In his agronomic work, Amílcar Cabral stressed the importance of defining soil not by its “static-morphological” aspect, but by its variables and its relational and dynamic potential: “The being from which soil originates is the rock. By the action of natural agents, it is fragmented and disintegrated, forming what in Pedology is called ‘original material’. It is the ‘weathering’ of the rock”. Cabral elaborates on a coevity of forces “lithos” (stone) and “atmos” (climate), a zone of conflict and transformation between independent elements from which life is possible. Meterorization – the choque between lithos and atmos – involves two elements in relational contradiction.

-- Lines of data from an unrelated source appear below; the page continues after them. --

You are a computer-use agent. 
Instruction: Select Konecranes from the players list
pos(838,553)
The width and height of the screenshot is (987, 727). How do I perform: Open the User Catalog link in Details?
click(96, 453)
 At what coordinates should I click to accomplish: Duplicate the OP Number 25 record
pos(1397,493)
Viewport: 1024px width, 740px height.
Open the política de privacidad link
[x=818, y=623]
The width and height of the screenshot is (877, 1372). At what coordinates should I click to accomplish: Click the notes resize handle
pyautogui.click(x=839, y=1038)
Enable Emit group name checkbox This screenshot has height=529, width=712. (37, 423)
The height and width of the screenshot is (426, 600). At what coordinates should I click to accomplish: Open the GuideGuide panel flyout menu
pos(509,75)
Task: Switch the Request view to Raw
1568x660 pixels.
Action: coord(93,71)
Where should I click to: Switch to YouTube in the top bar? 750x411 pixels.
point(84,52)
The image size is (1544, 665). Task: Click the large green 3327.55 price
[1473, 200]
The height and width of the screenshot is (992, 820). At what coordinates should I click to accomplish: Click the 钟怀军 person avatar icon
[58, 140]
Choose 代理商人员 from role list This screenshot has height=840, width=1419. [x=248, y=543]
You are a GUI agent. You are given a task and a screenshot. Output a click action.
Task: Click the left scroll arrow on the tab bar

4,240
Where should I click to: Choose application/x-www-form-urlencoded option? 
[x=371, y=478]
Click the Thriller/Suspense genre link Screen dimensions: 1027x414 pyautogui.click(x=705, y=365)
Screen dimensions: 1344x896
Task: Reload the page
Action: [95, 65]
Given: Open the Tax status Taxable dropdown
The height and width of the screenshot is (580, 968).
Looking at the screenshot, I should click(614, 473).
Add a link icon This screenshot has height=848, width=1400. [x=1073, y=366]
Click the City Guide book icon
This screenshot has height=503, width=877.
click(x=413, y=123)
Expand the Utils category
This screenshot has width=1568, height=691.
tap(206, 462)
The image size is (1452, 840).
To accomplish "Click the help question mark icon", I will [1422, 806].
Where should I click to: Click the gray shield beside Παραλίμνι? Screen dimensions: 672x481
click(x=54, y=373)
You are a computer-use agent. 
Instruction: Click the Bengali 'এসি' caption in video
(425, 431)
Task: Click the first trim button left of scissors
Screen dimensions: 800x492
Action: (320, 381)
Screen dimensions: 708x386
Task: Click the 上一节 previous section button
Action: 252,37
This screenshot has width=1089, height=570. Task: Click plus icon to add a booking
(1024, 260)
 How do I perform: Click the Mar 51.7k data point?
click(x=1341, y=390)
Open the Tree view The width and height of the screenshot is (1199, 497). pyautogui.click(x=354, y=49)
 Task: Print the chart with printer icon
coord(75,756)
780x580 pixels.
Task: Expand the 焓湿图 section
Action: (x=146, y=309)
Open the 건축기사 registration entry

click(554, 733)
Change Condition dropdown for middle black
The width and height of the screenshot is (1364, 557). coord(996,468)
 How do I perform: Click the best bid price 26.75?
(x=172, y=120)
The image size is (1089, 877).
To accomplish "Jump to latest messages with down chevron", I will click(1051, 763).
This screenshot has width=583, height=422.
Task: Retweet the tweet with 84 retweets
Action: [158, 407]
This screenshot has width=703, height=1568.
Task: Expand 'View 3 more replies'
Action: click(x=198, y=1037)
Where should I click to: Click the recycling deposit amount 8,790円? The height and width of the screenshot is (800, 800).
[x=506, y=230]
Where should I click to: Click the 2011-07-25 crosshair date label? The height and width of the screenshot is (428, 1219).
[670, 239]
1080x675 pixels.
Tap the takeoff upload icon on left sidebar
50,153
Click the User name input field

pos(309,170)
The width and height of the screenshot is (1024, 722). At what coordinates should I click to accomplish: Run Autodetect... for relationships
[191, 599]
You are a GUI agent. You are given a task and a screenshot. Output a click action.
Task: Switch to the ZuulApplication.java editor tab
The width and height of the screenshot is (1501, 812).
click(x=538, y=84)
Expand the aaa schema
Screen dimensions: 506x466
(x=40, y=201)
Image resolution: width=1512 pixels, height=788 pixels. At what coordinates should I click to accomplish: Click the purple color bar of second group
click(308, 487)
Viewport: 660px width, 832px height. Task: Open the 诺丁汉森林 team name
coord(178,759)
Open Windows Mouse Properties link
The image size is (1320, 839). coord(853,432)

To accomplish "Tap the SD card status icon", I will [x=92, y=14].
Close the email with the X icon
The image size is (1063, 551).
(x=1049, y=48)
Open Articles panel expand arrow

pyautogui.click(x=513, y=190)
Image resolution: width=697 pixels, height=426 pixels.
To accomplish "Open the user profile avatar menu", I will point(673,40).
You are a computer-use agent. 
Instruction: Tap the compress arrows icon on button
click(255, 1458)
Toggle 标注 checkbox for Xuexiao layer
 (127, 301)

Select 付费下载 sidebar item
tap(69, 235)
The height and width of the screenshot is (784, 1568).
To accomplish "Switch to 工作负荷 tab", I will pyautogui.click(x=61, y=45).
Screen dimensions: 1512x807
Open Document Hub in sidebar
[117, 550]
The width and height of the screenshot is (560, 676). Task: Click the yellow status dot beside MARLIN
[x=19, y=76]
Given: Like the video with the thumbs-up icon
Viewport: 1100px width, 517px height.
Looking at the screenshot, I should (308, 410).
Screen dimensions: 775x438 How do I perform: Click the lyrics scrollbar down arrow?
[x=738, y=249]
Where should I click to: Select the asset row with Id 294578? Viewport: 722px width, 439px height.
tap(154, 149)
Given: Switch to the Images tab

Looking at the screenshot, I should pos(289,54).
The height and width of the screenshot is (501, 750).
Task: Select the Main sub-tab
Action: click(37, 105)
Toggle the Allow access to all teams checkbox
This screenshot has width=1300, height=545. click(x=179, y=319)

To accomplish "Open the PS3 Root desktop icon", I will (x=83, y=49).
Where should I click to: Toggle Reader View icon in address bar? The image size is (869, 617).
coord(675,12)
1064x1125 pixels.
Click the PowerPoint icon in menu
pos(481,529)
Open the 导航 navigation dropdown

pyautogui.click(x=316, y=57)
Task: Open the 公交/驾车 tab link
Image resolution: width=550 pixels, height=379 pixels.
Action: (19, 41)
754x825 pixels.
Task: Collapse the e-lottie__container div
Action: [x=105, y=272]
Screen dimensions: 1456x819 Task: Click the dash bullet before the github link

This geomantic drive, a channel for reading the earth – its future inscribed in its different pasts – gives access to an epistemology of the edaphosphere (the layer of soil that sustains and creates multiple interconnected life forms) that speaks of how discrete elements of soil contain valuable information for the decolonization struggle.

na tchon

Meaning on the ground in Kriol, Na Tchon also addresses the teachings of humility that Sana na N’Hada has been sharing throughout his life and work.

onshore

We named the Mediateca Onshore to address the need of a safe place to accommodate the Guinean Archive and its activations. The word Onshore started to be used in our conversations as a contrast to neoliberal and colonial economical processes to which places like the West African Coast have been subjected in post-colonial times. Offshore have always been places of extractivism and trade where responsibility, dues and taxes are suspended in favour of a few distant entities in disregard of the impact of these practices on local economies.

salton

Mudskippers are amphibious fish. They are of the family Oxudercidae and the subfamily Oxudercinae. There are 32 species of mudskippers, in Guinea the predominant species is Periophtalmus papilio (Saltão-da-vasa in PT and salton in Kriol). Mudskippers are known for their unusual appearance and their ability to survive both in and out of water. The salton accompanied our mangrove research and became the mediateca symbol.

tarafe

Trees that grow along land periodically flooded by tides. “if you’re drowning in the water, keep in mind that even just the branch of a passing mangrove, if you grab it, believe that it can save you”; “nobody dared to live in the village anymore, everyone moved to the mangrove, everyone moved to the jungle” (Carmen Pereira.). Sci. “Luguncularia racemosa”; “Avicennia africana”; “Rhizophora mangle”; mangrove monkey n., * marginal zone of estuaries and rivers subject to tides. Here the word tarafe, mangrove, is also used as the place to collect a lexicon of words whose signifier is filled with experience, context, situations and various meanings. Tarafe is the place of coding, linking and short-circuiting; it is a place of hiding, a passage or an obstruction. It keeps secrets unrevealed, it respects the right to opacity but also gives hints for connecting, relating and minding asymmetries. Therefore the meanings in the Tarafe lexicon are not unequivocal and often intangible.